At that time, Treetops was the only place of its kind in the world. It was the brainchild of Eric Walker, owner of the Outspan hotel in Nyeri, and his wife, Lady Bettie, daughter of the Earl of Denbigh. Walker was an interesting character, Private Secretary to Baden-Powell before the First World War. Indeed, he had been shot down while in the Royal Flying Corps, but had escaped from prison camp with a pair of wirecutters that Baden-Powell had hidden inside a gift of ham, before walking across Germany to the Dutch border. In short, her host was a man who had the gift of resilience.
Walker laid down strict ground rules for Her Majesty’s Treetops visit. No journalists were allowed, as it was believed the scent of the additional bodies would frighten wildlife. Cameras were also banned. Walker wanted, it is said, for the Princess to be fully immersed in the natural world and rested. In truth, this was not a place one would ordinarily find a ‘glass slipper and crown princess’. This was not Princess Elizabeth. Indeed, it is said that leopards prowled Treetops after dark during that time and that an a close friend of Walker, the naturalist, Jim Corbett, after whom the Corbett National Park in India is named, sat up all night with a rifle at the top of the ladder! It is profoundly interesting that HRH Queen Elizabeth’s own legacy does have a distinctly naturalistic quality- both her son, Prince Charles, and Grandson, Prince William, have both used their own platforms to champion, like Moorcroft, the natural world with William, royal patron of the wildlife charity The Tusk Trust – fighting against poaching, habitat loss and human-wildlife conflict, not to mention his recent ‘Earthshot Prize’ launched with Sir David Attenborough, to help the entire planet.

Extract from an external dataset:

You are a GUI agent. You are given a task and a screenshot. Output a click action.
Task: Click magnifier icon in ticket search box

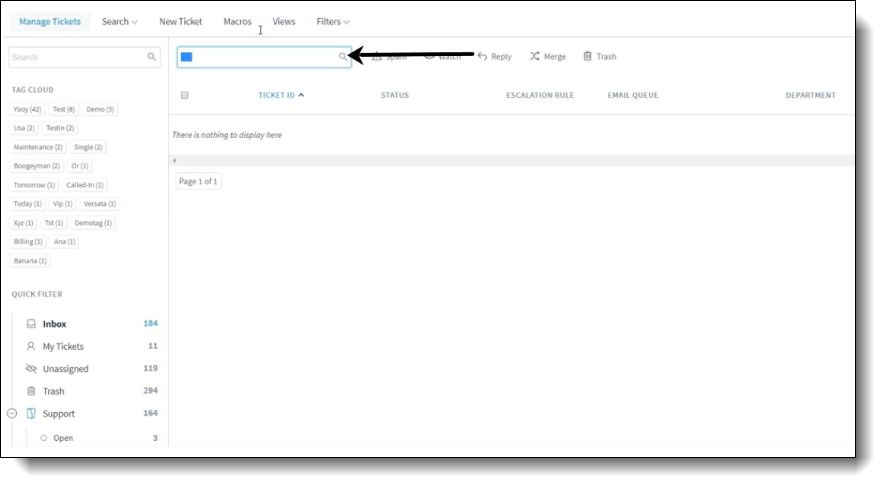[343, 57]
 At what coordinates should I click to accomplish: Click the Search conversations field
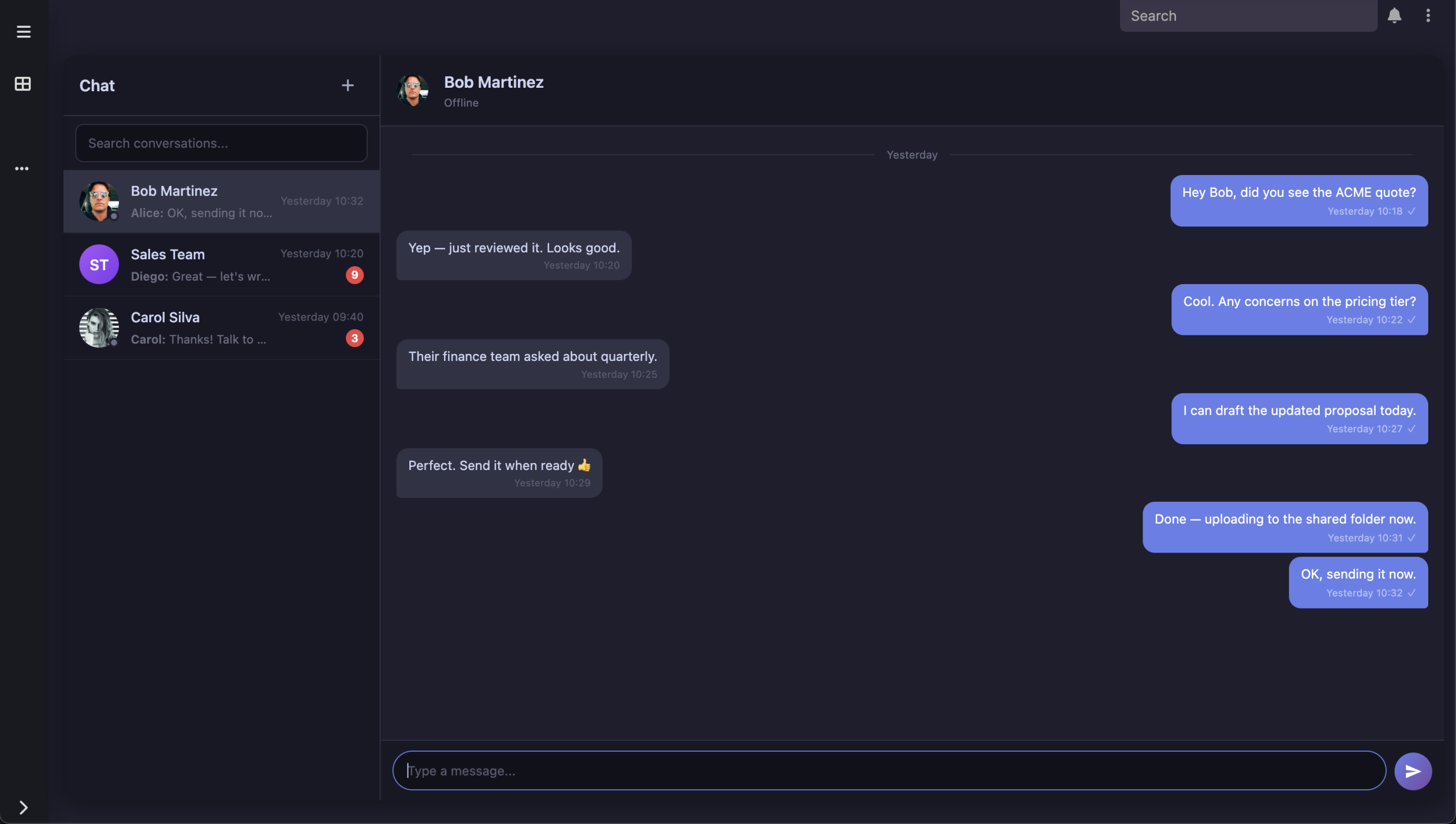[221, 143]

So it seems that there were signs of things to come on the eve of the 6th February 1952 at Treetops. The Queen, completely unaware of her sovereign title, was up at dawn testing the light with her meter as two rhinos squabbled over the waterhole. This Queen would one-day oversee countless Prime Ministers and Heads of State, turbulent matters on the domestic front, and learn to reign from a different perspective. After all, observing rhinos is a good place to start - they say that rhinos are the most dangerous animals of them all. Inevitably, our Sovereign Queen would utilise a wisdom acquired over decades of observation.
After breakfast, the Royal party descended from Treetops to journey to Sagana Lodge. It is said that the Queen’s last words at Treetops were "I will come again." It would be the following afternoon, at Sagana Lodge, beside a trout stream in the foothills of Mount Kenya, that the late Duke of Edinborough, would break the news of the Queen’s father’s death.
Let us hope that HRH the Queen can come again, perhaps even through the eyes of this Moorcroft design, to visit the humble, yet steadfast, fig tree, from where she would take her very first steps towards a Platinum reign, ruling longer than any other monarch in British history.